Saiu da cadeira e encheu os pulmões. Antes de o primeiro palavrão sair da boca, pensou:

"Mas agora a diretoria sou eu!"

Sentou-se calado.

Na presidência do clube desde a renúncia de Ilídio Lico, em 20 de março, o advogado, filho de dono de padaria, tem memória fotográfica sobre partidas e jogadores da Lusa. Acostumado a xingar, sabe que será xingado.

"Isso é bom. Mostra que as pessoas se importam. Pior seria a indiferença. A Portuguesa é uma paixão que muita gente se desiludiu. Estou disposto a ouvir sugestões e críticas, sem problema algum", disse ele, em entrevista para a Folha.

A pedido do próprio cartola, a conversa não aconteceu em uma sala fechada com ar condicionado. Foi nas arquibancadas do Canindé.

Advogado, Gonçalves caiu de paraquedas na presidência. Quando Ilídio saiu, o estatuto determinava que o substituto seria o vice-presidente jurídico. O advogado que ocupava o cargo estava brigado com o restante da diretoria.

Passou a ser responsável por honrar os contratos assinados por seu antecessor. Não teve acesso à maioria quando era diretor, embora fosse recomendável que isso acontecesse.

A folha de pagamentos atual gira na casa dos R$ 400 mil mensais.

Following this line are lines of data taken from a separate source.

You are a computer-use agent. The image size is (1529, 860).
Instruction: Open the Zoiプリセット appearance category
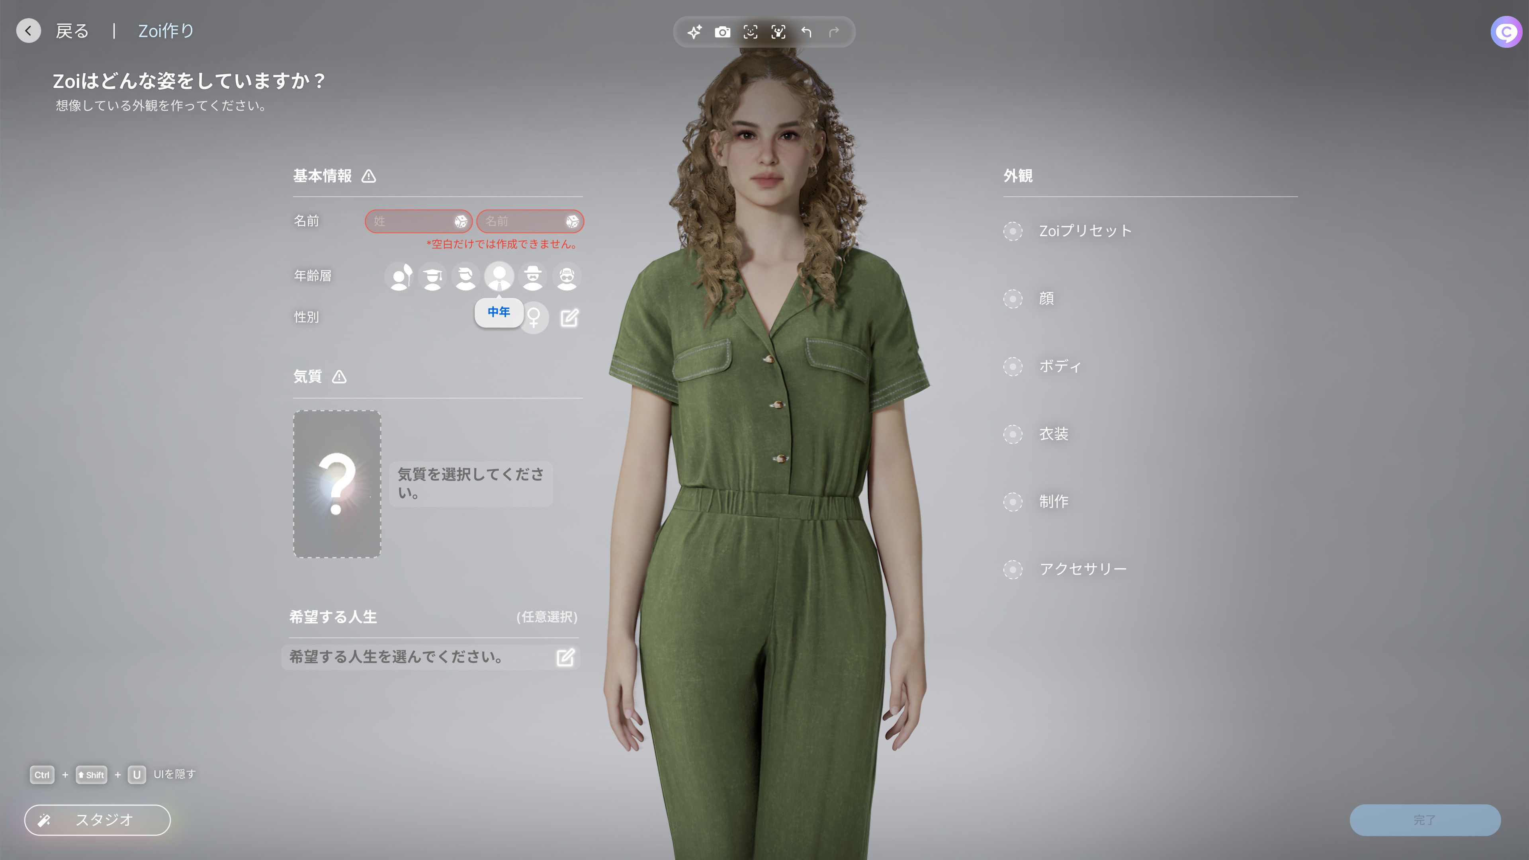1084,231
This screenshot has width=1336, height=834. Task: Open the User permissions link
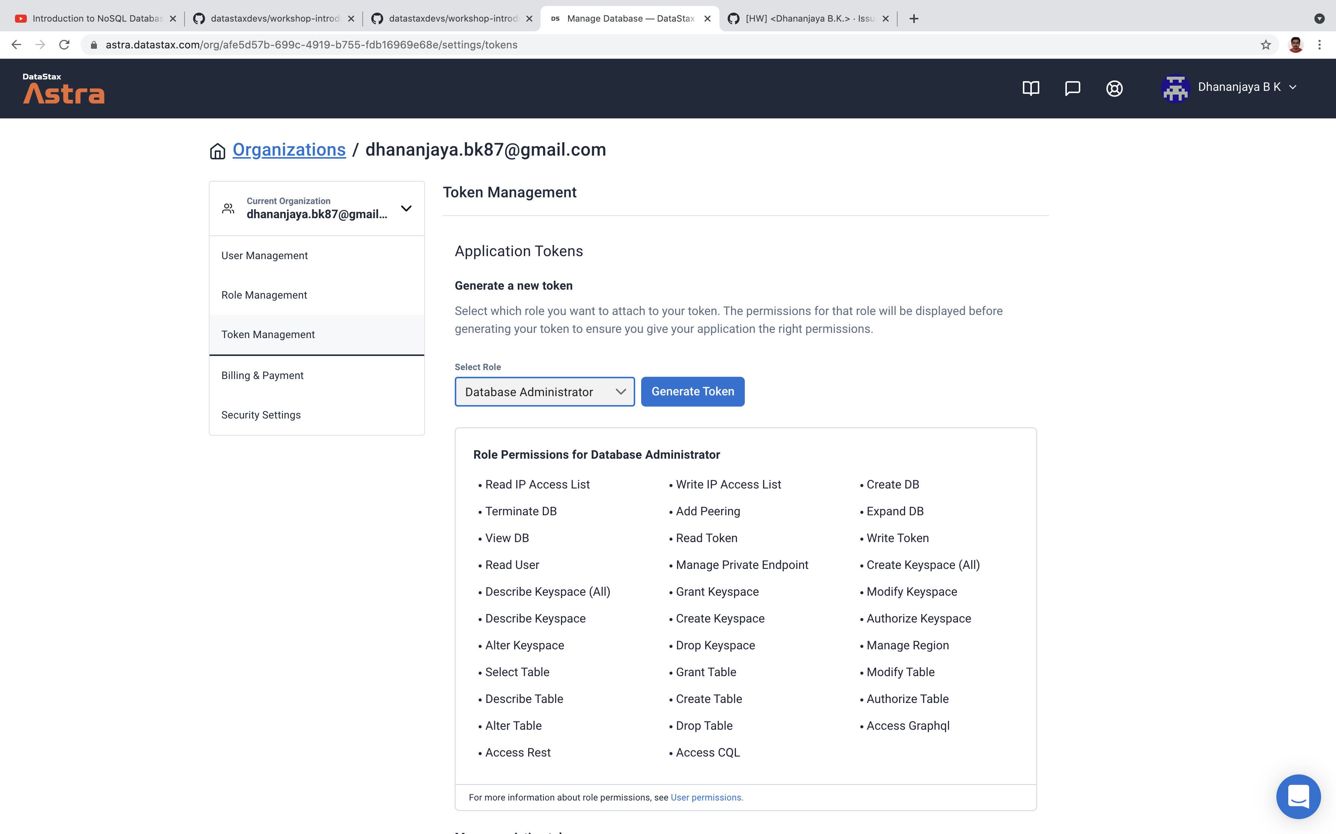click(x=707, y=797)
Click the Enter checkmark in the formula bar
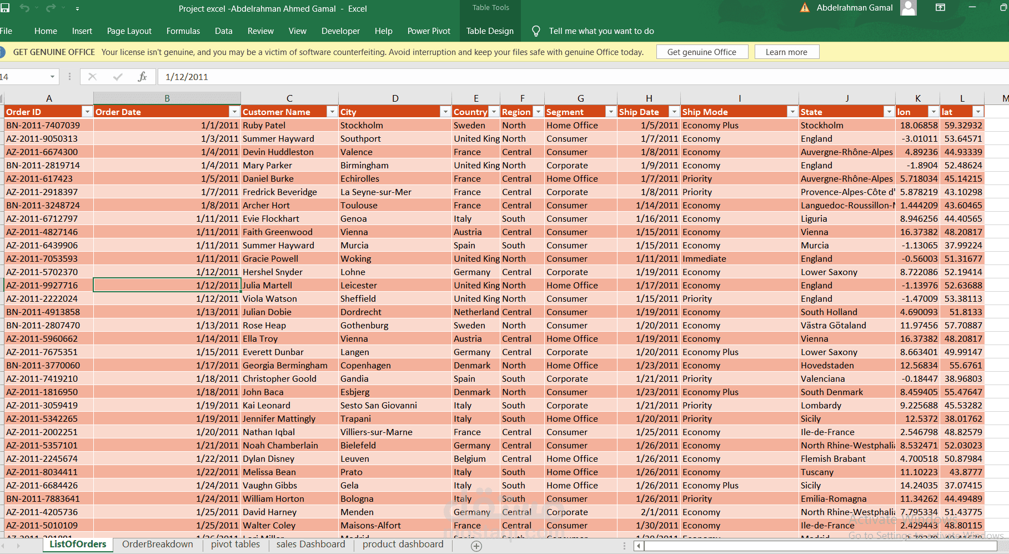 [x=117, y=77]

Um valor irrisório no futebol atual. Apesar disso, o clube sofre para manter as contas em dia. "A Portuguesa não consegue se manter com as próprias pernas. Precisamos de ajuda", reconhece.

Os débitos anteriores continuam. O zagueiro Valdomiro, por exemplo, tem sete meses a receber referente à campanha de 2014.

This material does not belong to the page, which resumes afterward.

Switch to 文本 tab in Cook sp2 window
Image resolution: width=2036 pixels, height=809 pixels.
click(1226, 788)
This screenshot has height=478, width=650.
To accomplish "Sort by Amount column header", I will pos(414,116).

Na Série C no Brasileiro, a equipe pode ser rebaixada nesta quarta-feira no Paulista –dependendo de outros resultados, pode desde se salvar empatando até cair ganhando.

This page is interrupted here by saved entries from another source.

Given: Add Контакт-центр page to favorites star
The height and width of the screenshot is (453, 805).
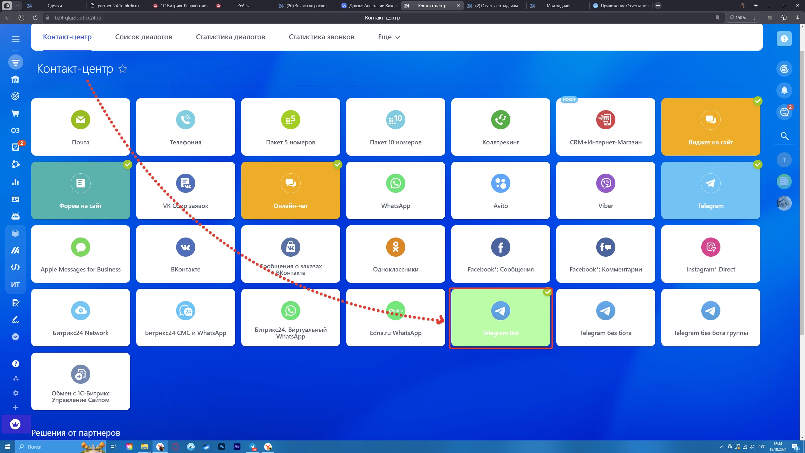Looking at the screenshot, I should (x=123, y=69).
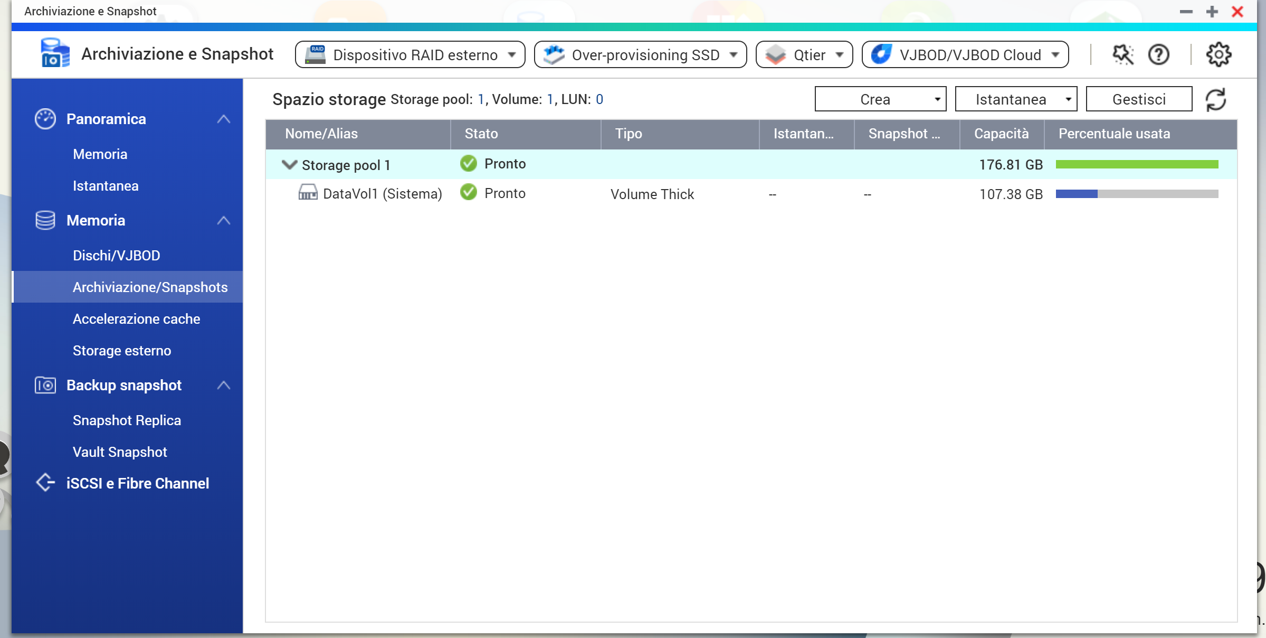Click the help question mark icon
Image resolution: width=1266 pixels, height=638 pixels.
(1158, 54)
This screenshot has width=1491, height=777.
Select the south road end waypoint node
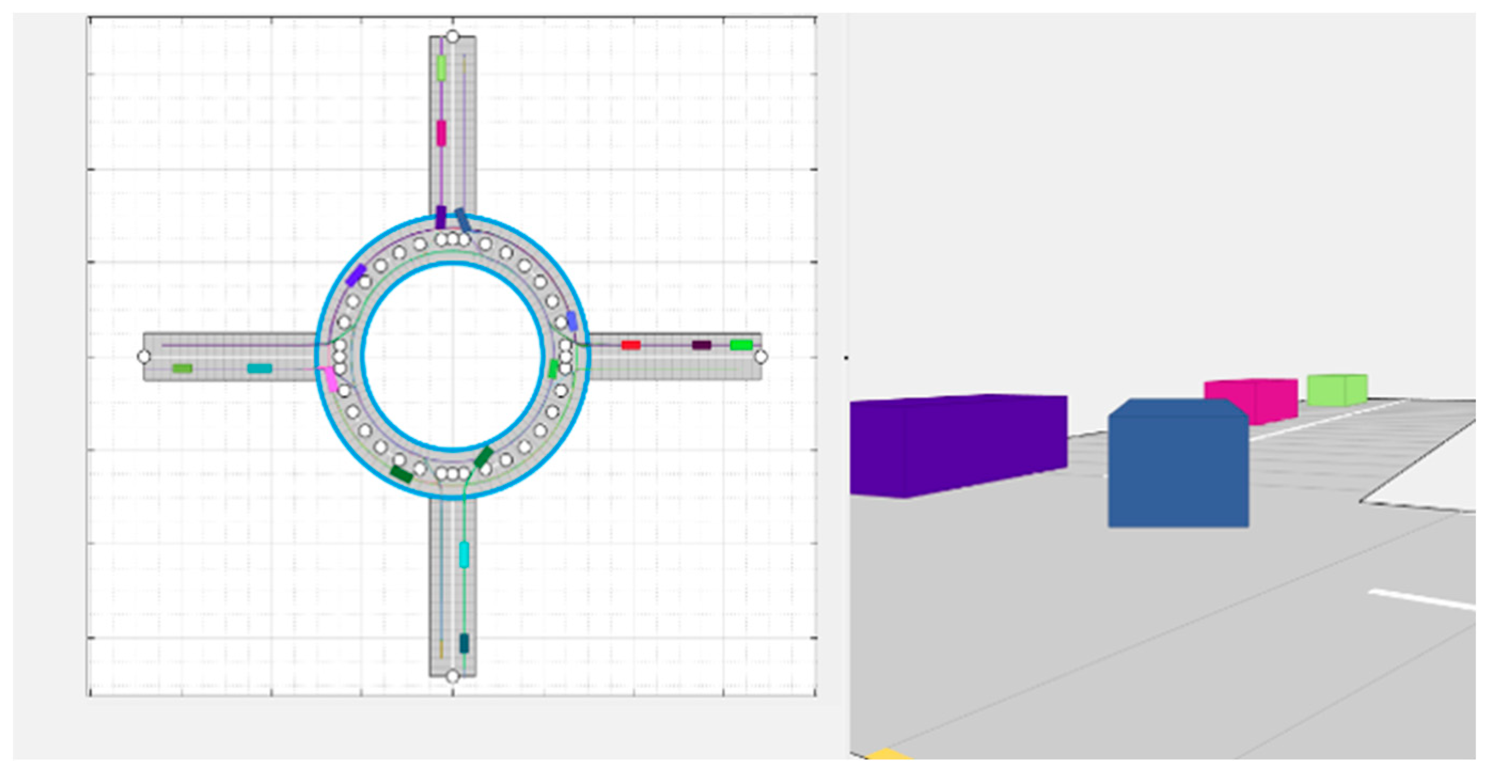[x=453, y=676]
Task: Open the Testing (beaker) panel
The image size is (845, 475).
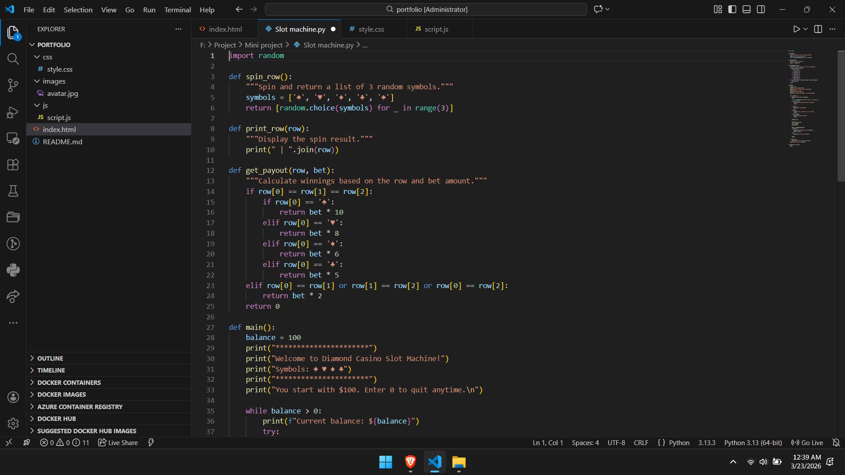Action: tap(13, 191)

A equipe está na zona de degola do Paulista. Corre o risco de cair pela terceira vez em pouco mais de dois anos.

Gonçalves não diz exatamente com essas palavras, mas se sente meio desconfortável em cobrar pesadamente os jogadores que não vêm mostrando o desempenho desejado no Estadual.

"Quando eu conseguir cumprir a obrigação do clube, que é pagar em dia, vamos poder exigir mais coisas. A primeira obrigação é pagar em dia. Os jogadores estão ali porque os dirigentes os colocaram lá", confessa o presidente.

Apu Gomes/Folhapress
Presidente da Portuguesa, Jorge Manuel Marques Gonçalves, no Canindé
Presidente da Portuguesa, Jorge Manuel Marques Gonçalves, no Canindé

É uma opinião pouco usual para um cartola de futebol. Mas Gonçalves jamais imaginou que seria presidente. Entrou no clube como parte do que foi chamado de "chapão". A união de diferentes correntes políticas para a eleição no final de 2013. Pouco antes do caso Héverton. A escalação irregular do meia na última rodada do Brasileiro daquele ano fez a equipe ser rebaixada para a Série B e detonou a crise financeira e química que causou mais uma queda no ano seguinte.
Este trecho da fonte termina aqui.